Gran parte de la historia del conocimiento ha tratado de definir la physis humana. Creación divina, gradación de ser, evolucionismo, racionalismo, reconocimiento en el otro, tiempo y memoria son algunas de las más relevantes. Para poder dar un sentido a la existencia (si es que no lo tiene por sí misma) a partir de la modernidad occidental, las reflexiones se han enfocado en el individuo y no así en su colectividad. La fiesta de despedida (Tal Granit, Sharon Maymon, 2014) abre con el diálogo por teléfono entre Zelda y Elohim, la voz de Dios que la invita a seguir su tratamiento contra el cáncer. Movimientos pausados, cámara fija y una paleta ocre y neutra nos dan la pauta de todo el filme: el humor.
Yehezkel (Ze’ev Revach), un inventor que vive en una casa de retiro con su esposa Levana (Levana Finkelshtein) es la voz de Elohim, uno de sus ingenios para ayudar a sus amigos a sobrellevar la tercera edad. La muerte, uno de los puntos de quiebre del filme, ronda por las habitaciones de la casa de retiro. El mejor amigo de Yehezkel (Max) no puede valerse por sí mismo, por lo que le pide que lo ayude a hacer la transición. La primera dicotomía se presenta: Levana considera un acto de egoísmo que su amiga Yana (Aliza Rosen) esté de acuerdo en ayudar a su esposo Max, y una actitud cobarde por parte de él. ¿Cuál es el sentido de la existencia si uno ya no puede valerse por sí mismo, si el dolor sobrepasa los momentos de calma? Las respuestas se disparan, y más en una sociedad permeada por la religión desde hace 20 siglos. En algún momento de la película se trata de esbozar un argumento en el que la vida tiene sentido aun si sólo se puede mover un dedo; se pude escribir un libro acerca del universo. Sin embargo, no todos tenemos las mismas condiciones materiales para tener determinada calidad de vida, ni el genio de Stephen Hawking.
Yehezkel construye una máquina que a través de accionar un botón libera las cantidades necesarias de sedantes y sustancias para morir. Max elige la muerte, despidiéndose de sus amigos y su esposa. La grabación los exime de culpa, al menos teóricamente.
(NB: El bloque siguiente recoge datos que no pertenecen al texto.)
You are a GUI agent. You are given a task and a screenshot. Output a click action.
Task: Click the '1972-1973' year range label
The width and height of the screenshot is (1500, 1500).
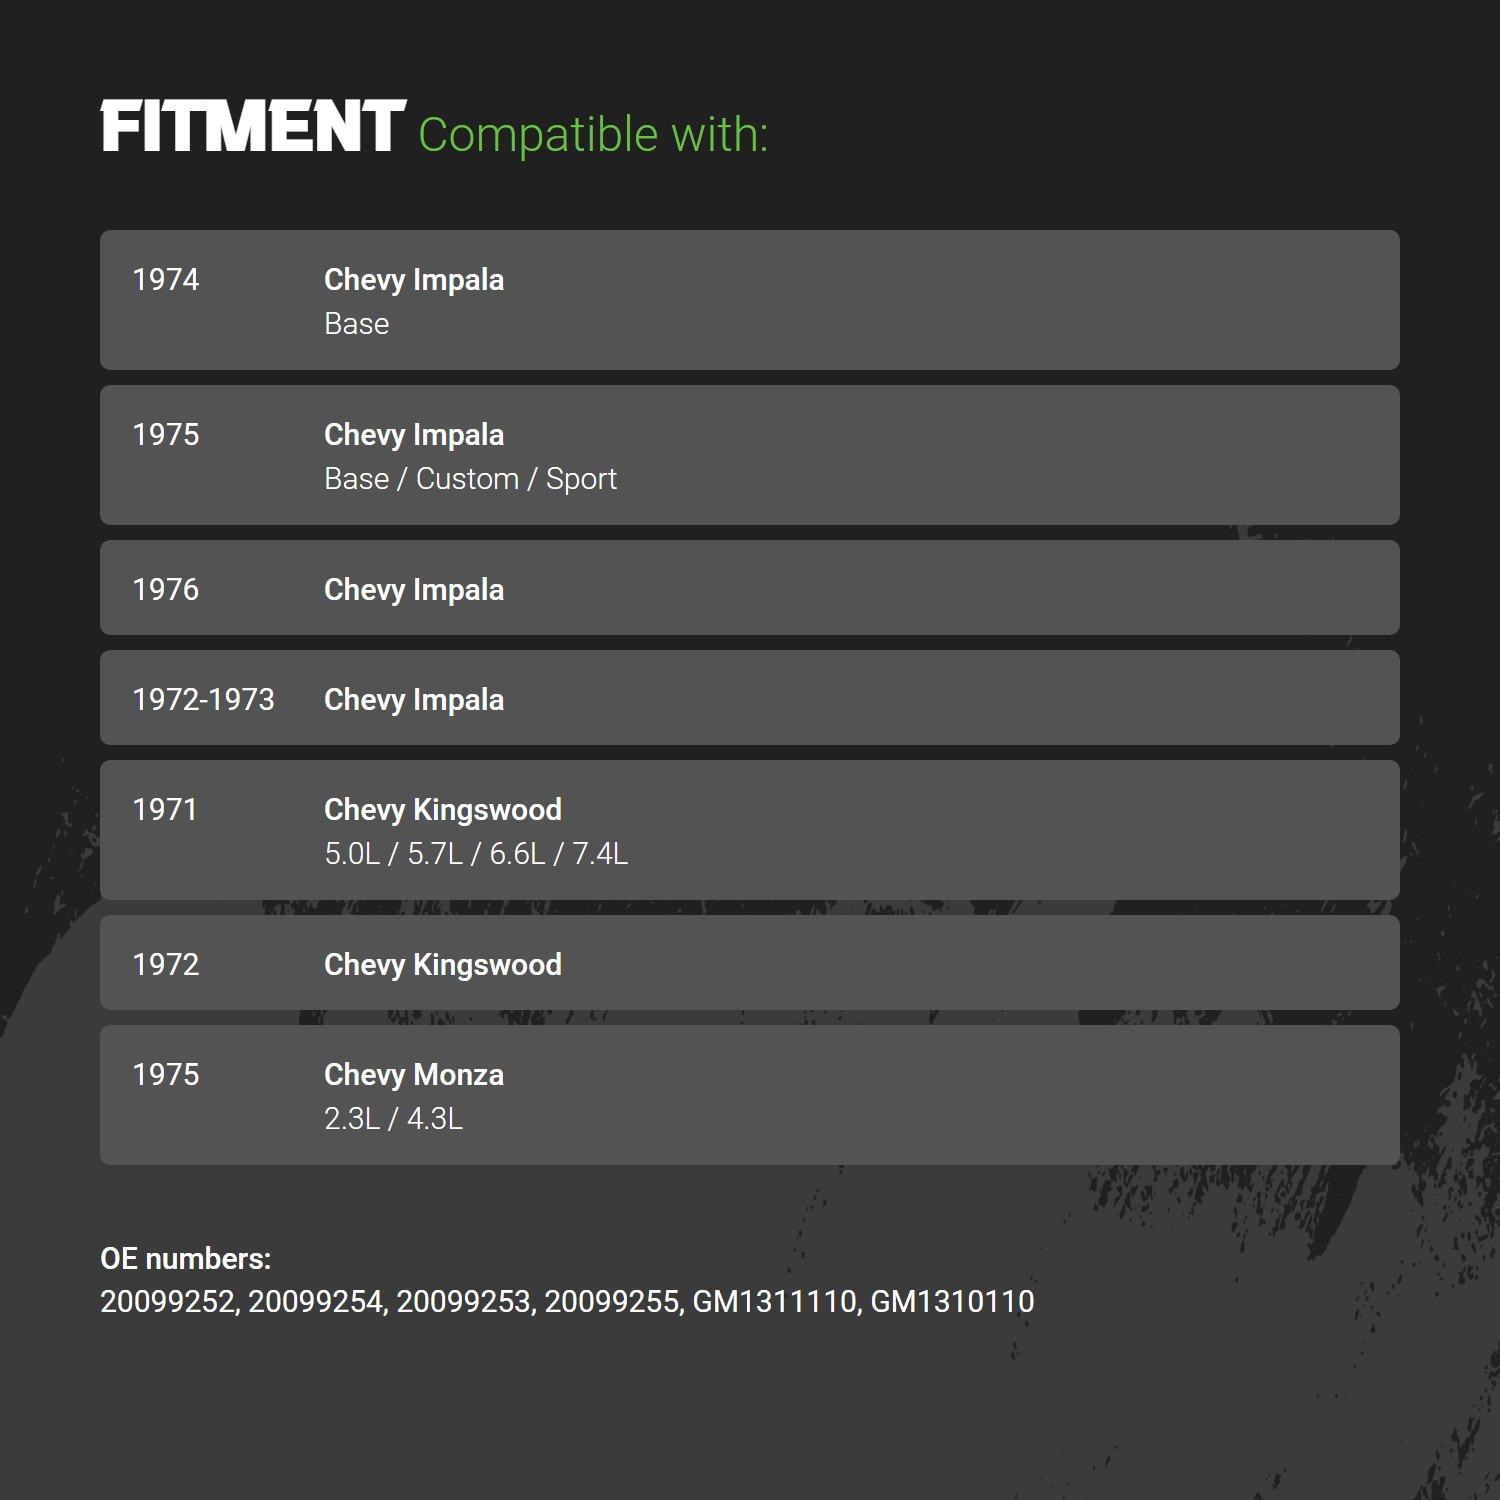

En un universo que es habitado por personas mayores, será inevitable que la máquina de la buena muerte sea requerida por aquellos que se han quedado sin posibilidades.
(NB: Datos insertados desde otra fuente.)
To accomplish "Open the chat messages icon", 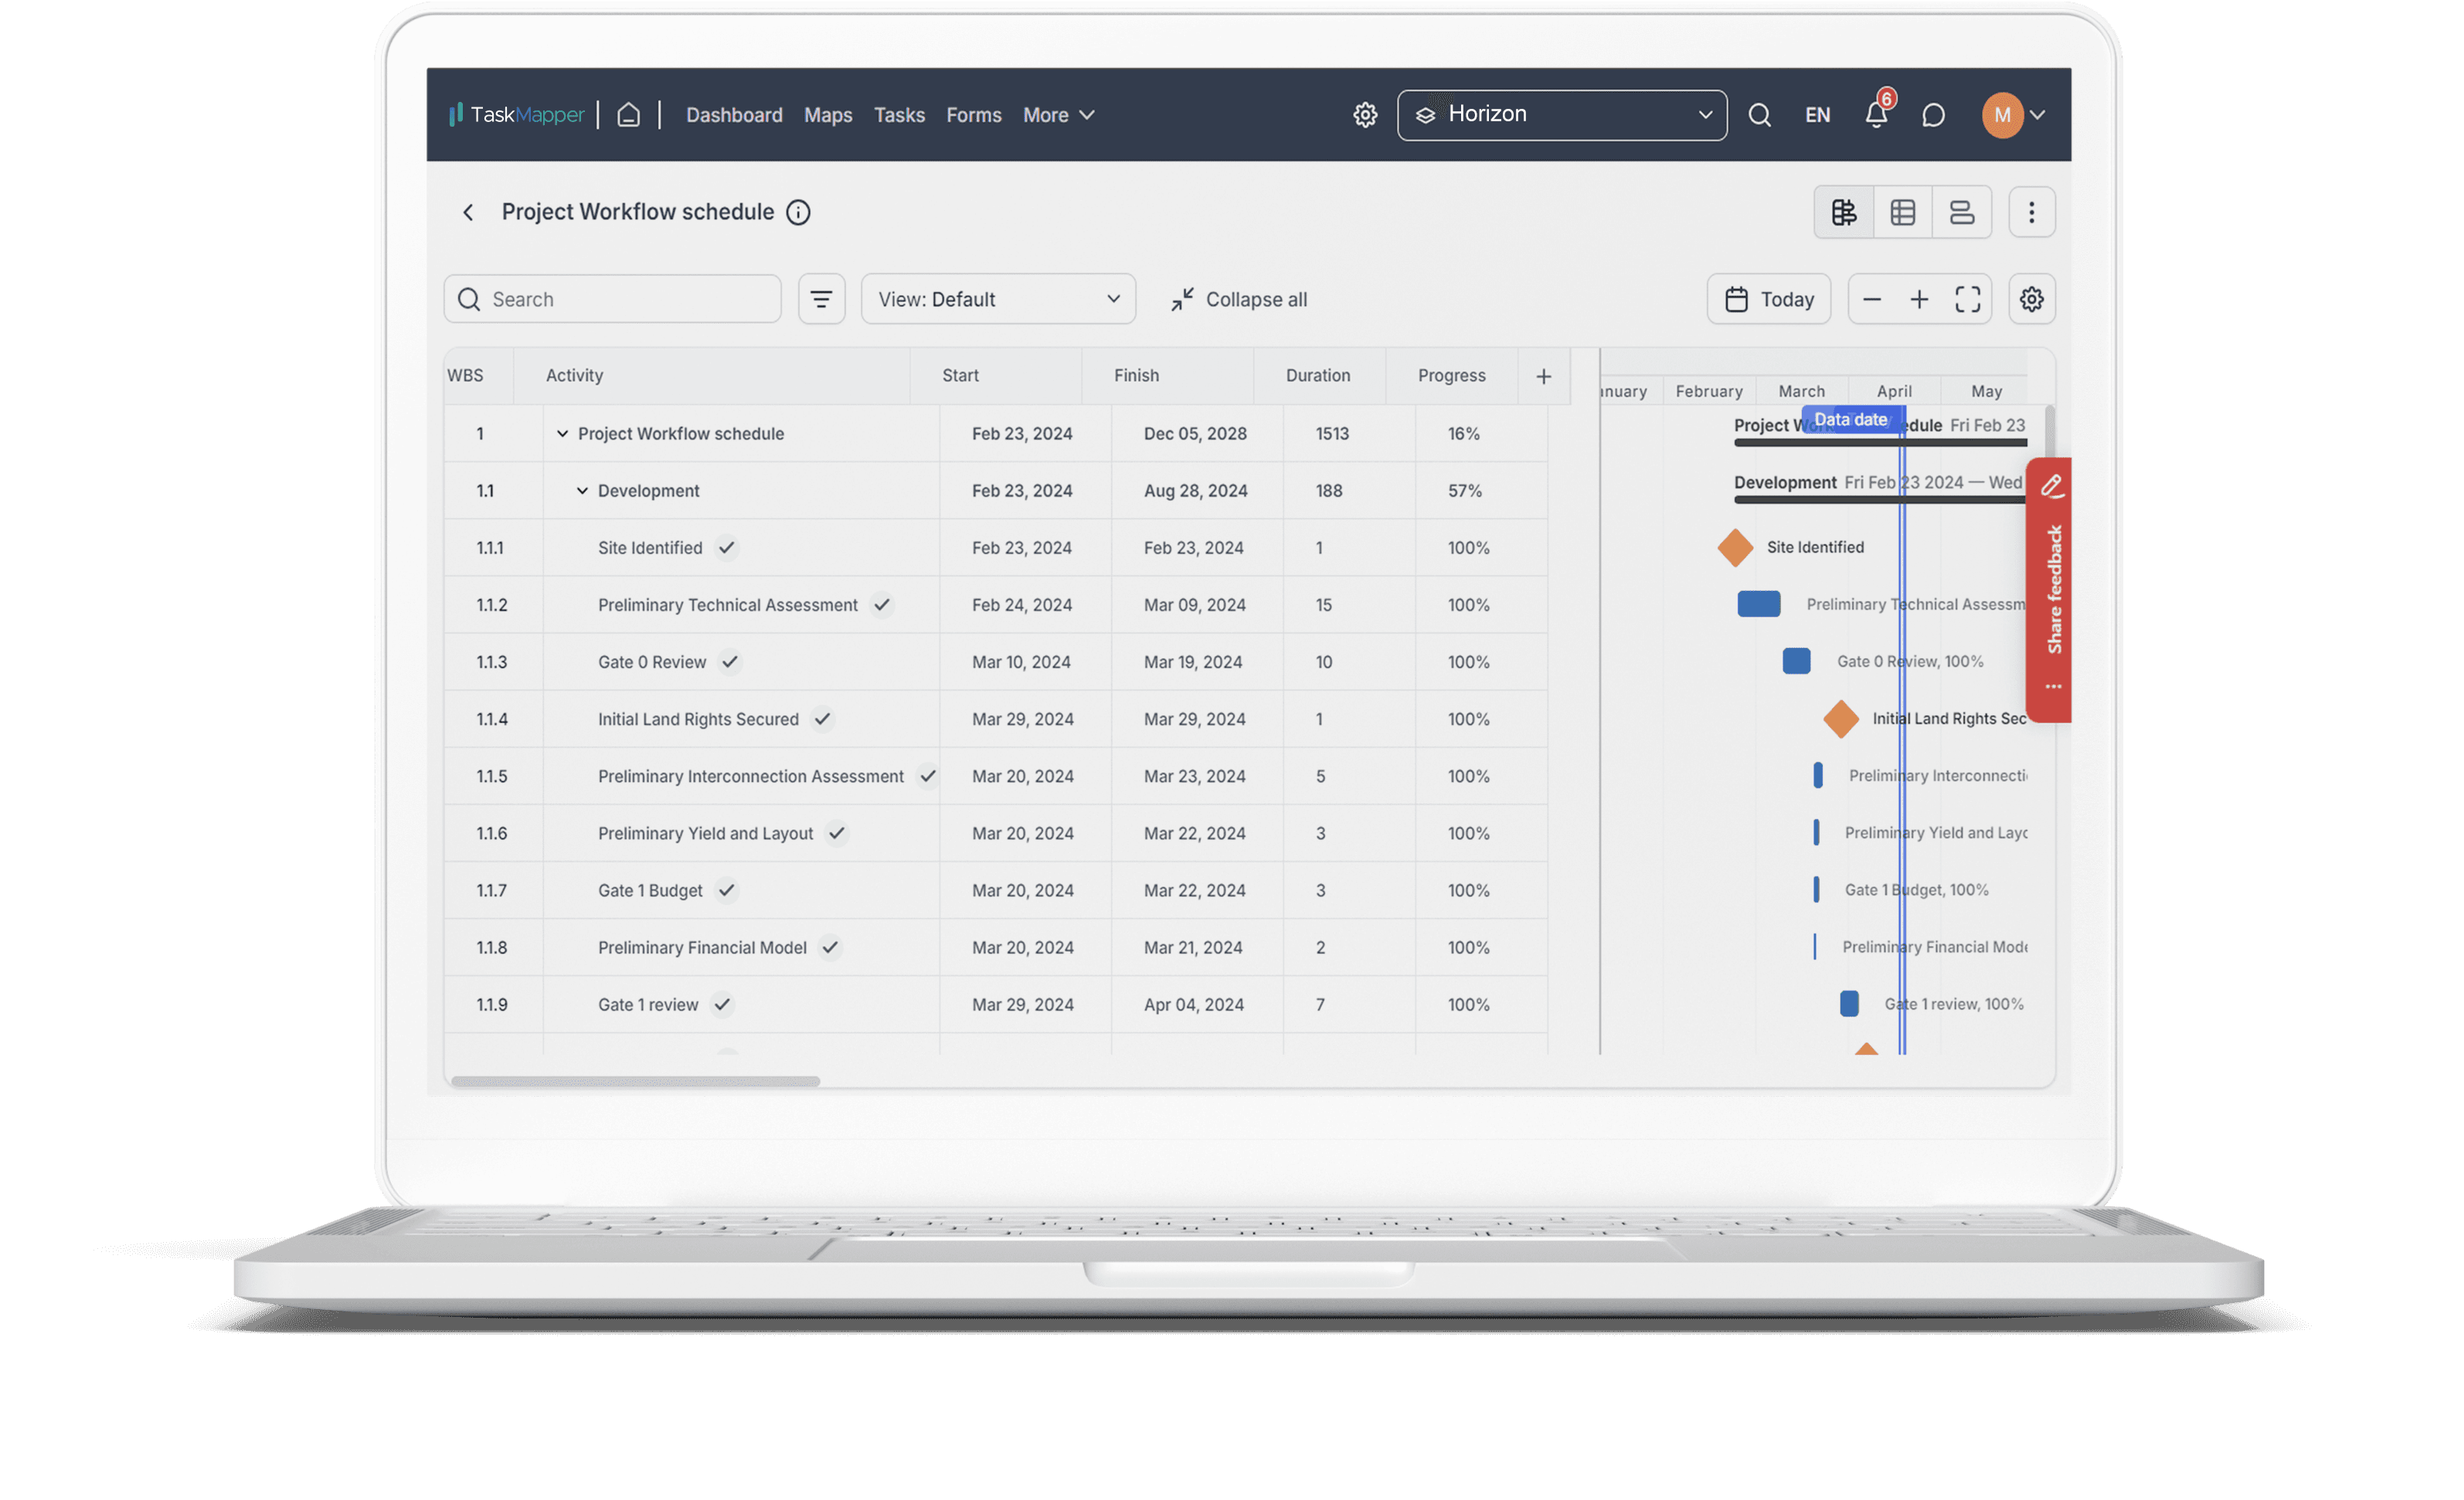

La eutanasia, omitiremos las variaciones de la misma y discusiones contemporáneas de bioética, es la “acción u omisión que acelera la muerte de un paciente desahuciado, con o sin su consentimiento para evitar el sufrimiento y dolor”. En el planteamiento de Granit y Maymon, las lecturas transitan entre opuestos que tratan de reconciliarse, expandirse y comprenderse, la más recurrente entre asesinato y liberación. Una de las virtudes del filme es que a pesar de las discusiones planteadas en términos legales y éticos, la tensión es rebasada por el montaje sutil que lleva al espectador a la risa, o al menos a la ironía. Los directores apuestan por la vida, pero no a costa de todo y mucho menos por obligaciones sociales. Personas mayores que no se avergüenzan de sus cuerpos desnudos, que tienen claridad en sus deseos (la homosexualidad entre el doctor Daniel, –quien nos recuerda la ternura de Hal, un magnífico Christopher Plummer en Begginers, (Mike Mills, 2010)– y el ex policía Raffi, quien prefiere la costumbre y la convención social al amor, y que por momentos la fraternidad los conduce a momentos memorables: el festejo de lo corpóreo, lo lúdico y lo afectivo de Levana; la secuencia mejor lograda.
Levana tiene la enfermedad del olvido, de la pérdida de memoria. ¿Qué somos, sino memoria, sino tiempo específico? ¿Cómo vivir sin uno mismo? ¿Cómo enfrentar lo cotidiano sin saber que es cotidiano? Hacer la elección adecuada puede terminar por quebrarnos (Million Dollar Baby, Clint Eastwood, 2004) si es que participamos de forma activa, o puede liberarnos (Mar adentro, Alejandro Amenábar, 2004). Vivir sin uno mismo es elegir la muerte.